+++ Data supplied +++
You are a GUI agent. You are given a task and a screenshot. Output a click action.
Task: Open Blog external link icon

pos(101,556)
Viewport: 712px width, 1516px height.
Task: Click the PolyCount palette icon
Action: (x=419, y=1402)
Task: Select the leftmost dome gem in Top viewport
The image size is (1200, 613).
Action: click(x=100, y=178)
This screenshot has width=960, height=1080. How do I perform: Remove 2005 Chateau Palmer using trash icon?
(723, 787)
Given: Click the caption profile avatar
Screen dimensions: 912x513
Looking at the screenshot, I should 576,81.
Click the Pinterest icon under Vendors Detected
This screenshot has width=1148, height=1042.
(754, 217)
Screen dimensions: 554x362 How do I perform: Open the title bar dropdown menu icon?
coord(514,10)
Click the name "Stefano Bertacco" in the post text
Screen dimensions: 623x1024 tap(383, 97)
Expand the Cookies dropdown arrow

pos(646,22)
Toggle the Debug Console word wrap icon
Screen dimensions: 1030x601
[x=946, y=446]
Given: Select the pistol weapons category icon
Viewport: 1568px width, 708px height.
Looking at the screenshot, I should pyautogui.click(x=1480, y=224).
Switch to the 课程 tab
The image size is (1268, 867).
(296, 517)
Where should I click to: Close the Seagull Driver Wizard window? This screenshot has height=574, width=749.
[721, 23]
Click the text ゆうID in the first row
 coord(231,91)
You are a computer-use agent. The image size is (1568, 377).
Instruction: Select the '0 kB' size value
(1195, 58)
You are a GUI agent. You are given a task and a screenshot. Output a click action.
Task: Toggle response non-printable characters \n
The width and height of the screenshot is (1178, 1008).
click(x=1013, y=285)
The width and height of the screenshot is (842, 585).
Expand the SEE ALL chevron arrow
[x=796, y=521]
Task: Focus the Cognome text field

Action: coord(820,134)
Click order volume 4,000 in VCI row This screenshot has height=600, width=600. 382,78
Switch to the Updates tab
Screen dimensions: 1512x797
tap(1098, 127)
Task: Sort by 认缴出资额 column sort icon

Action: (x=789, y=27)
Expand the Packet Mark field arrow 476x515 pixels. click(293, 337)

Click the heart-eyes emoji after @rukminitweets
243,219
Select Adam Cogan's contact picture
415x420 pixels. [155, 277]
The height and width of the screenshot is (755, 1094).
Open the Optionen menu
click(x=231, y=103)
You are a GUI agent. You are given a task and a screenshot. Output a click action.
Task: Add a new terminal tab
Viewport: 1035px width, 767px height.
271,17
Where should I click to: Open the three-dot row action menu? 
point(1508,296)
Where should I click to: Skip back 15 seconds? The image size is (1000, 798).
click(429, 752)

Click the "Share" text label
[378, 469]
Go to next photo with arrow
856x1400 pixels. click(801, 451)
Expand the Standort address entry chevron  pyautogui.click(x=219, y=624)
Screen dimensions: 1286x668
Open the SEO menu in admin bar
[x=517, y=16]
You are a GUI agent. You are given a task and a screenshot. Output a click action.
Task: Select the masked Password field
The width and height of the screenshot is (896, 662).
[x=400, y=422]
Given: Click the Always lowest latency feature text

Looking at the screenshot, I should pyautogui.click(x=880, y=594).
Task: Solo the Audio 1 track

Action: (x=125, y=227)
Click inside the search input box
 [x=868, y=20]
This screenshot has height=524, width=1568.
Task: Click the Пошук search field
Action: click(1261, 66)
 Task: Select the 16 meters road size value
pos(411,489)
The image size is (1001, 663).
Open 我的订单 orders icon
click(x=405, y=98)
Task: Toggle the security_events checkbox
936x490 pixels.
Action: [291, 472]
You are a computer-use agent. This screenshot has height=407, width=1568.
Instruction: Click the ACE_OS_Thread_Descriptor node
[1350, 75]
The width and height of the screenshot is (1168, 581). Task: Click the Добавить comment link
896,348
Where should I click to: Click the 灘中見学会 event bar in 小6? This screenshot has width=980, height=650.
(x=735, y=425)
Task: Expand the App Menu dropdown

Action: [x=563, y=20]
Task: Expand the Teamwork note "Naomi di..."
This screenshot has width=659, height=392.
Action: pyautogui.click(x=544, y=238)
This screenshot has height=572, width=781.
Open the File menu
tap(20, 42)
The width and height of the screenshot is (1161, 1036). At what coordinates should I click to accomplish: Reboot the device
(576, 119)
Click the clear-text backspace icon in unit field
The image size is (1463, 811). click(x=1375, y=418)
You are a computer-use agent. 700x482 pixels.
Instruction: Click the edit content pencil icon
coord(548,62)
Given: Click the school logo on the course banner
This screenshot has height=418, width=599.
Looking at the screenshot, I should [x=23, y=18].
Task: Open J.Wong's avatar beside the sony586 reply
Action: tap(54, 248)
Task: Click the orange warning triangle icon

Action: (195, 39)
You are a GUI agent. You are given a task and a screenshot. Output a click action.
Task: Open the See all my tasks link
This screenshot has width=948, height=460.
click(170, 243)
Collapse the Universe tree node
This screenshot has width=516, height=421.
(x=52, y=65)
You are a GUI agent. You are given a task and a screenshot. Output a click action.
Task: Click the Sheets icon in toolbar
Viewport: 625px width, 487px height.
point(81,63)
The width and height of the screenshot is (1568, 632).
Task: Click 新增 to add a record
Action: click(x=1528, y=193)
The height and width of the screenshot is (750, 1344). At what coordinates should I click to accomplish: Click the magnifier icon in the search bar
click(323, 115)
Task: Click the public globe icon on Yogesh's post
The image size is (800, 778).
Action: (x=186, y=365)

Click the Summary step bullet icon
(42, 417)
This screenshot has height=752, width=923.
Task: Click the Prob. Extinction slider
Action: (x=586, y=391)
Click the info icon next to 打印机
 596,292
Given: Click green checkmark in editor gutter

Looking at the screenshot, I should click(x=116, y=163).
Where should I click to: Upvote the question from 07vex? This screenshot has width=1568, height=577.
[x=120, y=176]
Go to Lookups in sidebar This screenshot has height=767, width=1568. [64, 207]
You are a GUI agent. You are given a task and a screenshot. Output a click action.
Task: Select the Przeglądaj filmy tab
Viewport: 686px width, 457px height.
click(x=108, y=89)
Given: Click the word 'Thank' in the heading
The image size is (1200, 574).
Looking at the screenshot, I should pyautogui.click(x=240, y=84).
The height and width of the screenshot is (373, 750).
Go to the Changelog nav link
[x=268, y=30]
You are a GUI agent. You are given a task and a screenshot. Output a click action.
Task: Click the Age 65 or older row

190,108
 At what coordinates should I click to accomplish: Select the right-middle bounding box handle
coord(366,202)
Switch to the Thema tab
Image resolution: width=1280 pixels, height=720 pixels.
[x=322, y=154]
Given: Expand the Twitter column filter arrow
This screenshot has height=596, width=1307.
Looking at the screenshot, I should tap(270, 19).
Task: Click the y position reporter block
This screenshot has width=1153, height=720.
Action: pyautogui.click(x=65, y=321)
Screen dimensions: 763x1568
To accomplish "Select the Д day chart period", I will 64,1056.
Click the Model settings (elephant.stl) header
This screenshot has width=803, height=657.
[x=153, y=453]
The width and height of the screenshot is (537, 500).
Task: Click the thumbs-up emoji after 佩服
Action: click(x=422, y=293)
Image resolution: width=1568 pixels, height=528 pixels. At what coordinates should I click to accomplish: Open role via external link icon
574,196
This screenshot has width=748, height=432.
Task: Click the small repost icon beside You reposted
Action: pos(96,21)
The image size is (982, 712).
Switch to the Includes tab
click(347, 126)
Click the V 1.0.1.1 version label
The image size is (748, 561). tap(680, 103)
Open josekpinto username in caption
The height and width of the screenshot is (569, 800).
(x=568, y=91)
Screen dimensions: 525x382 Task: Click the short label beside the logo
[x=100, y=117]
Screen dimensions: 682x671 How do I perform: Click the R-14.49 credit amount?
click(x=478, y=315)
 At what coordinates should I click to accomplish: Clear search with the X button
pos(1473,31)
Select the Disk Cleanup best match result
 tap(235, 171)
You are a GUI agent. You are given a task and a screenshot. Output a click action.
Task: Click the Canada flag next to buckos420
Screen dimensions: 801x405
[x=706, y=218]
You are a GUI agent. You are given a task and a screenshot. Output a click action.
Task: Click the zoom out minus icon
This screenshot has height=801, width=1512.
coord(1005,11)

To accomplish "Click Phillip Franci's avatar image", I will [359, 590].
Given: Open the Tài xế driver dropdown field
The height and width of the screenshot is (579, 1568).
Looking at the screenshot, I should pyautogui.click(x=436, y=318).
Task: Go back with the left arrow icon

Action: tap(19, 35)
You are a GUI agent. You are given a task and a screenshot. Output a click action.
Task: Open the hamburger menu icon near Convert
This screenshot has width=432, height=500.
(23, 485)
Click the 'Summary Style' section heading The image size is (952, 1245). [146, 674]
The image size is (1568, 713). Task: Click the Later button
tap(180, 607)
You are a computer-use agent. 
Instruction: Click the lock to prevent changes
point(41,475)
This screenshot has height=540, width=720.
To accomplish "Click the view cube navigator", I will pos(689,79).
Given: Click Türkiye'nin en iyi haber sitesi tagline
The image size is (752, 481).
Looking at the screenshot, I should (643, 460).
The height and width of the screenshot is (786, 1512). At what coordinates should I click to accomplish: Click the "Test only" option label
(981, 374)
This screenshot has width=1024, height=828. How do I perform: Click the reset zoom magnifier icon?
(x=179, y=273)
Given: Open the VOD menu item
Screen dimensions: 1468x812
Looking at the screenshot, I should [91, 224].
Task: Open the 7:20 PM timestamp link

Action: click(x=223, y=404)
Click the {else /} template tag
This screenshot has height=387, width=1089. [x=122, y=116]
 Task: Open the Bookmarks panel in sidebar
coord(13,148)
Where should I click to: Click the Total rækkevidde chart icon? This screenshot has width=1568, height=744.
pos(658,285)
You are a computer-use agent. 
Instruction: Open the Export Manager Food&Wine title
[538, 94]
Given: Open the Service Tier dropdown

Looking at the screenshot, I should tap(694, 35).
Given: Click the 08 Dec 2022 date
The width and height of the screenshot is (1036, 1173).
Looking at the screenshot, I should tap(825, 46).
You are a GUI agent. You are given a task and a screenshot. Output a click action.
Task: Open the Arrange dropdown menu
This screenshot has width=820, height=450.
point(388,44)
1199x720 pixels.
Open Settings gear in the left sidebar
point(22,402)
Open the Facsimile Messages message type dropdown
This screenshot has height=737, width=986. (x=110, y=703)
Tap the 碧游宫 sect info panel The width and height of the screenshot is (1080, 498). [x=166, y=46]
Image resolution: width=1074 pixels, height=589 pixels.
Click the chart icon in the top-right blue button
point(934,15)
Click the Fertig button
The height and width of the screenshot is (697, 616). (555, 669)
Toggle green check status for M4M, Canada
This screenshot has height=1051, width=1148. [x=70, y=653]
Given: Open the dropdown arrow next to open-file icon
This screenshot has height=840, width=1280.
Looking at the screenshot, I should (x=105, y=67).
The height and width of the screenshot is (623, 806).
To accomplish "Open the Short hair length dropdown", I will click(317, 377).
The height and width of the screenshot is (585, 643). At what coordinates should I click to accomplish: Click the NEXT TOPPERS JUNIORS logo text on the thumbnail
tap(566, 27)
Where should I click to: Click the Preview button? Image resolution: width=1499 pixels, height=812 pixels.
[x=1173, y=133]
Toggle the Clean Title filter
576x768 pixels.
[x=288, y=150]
+++
## Required action
The stretch of entries above that starts with the line containing "This screenshot has width=1148, height=1042." and goes on through the line containing "Screen dimensions: 1286x668" is to be transcribed exactly, and no other line is to be transcribed.

## Reply
This screenshot has width=1148, height=1042.
(754, 217)
Screen dimensions: 554x362 How do I perform: Open the title bar dropdown menu icon?
coord(514,10)
Click the name "Stefano Bertacco" in the post text
Screen dimensions: 623x1024 tap(383, 97)
Expand the Cookies dropdown arrow

pos(646,22)
Toggle the Debug Console word wrap icon
Screen dimensions: 1030x601
[x=946, y=446]
Given: Select the pistol weapons category icon
Viewport: 1568px width, 708px height.
Looking at the screenshot, I should pyautogui.click(x=1480, y=224).
Switch to the 课程 tab
The image size is (1268, 867).
(296, 517)
Where should I click to: Close the Seagull Driver Wizard window? This screenshot has height=574, width=749.
[721, 23]
Click the text ゆうID in the first row
 coord(231,91)
You are a computer-use agent. The image size is (1568, 377).
Instruction: Select the '0 kB' size value
(1195, 58)
You are a GUI agent. You are given a task and a screenshot. Output a click action.
Task: Toggle response non-printable characters \n
The width and height of the screenshot is (1178, 1008).
click(x=1013, y=285)
The width and height of the screenshot is (842, 585).
Expand the SEE ALL chevron arrow
[x=796, y=521]
Task: Focus the Cognome text field

Action: coord(820,134)
Click order volume 4,000 in VCI row This screenshot has height=600, width=600. 382,78
Switch to the Updates tab
Screen dimensions: 1512x797
tap(1098, 127)
Task: Sort by 认缴出资额 column sort icon

Action: (x=789, y=27)
Expand the Packet Mark field arrow 476x515 pixels. click(293, 337)

Click the heart-eyes emoji after @rukminitweets
243,219
Select Adam Cogan's contact picture
415x420 pixels. [155, 277]
The height and width of the screenshot is (755, 1094).
Open the Optionen menu
click(x=231, y=103)
You are a GUI agent. You are given a task and a screenshot. Output a click action.
Task: Add a new terminal tab
Viewport: 1035px width, 767px height.
271,17
Where should I click to: Open the three-dot row action menu? 
point(1508,296)
Where should I click to: Skip back 15 seconds? The image size is (1000, 798).
click(429, 752)

Click the "Share" text label
[378, 469]
Go to next photo with arrow
856x1400 pixels. click(801, 451)
Expand the Standort address entry chevron  pyautogui.click(x=219, y=624)
Screen dimensions: 1286x668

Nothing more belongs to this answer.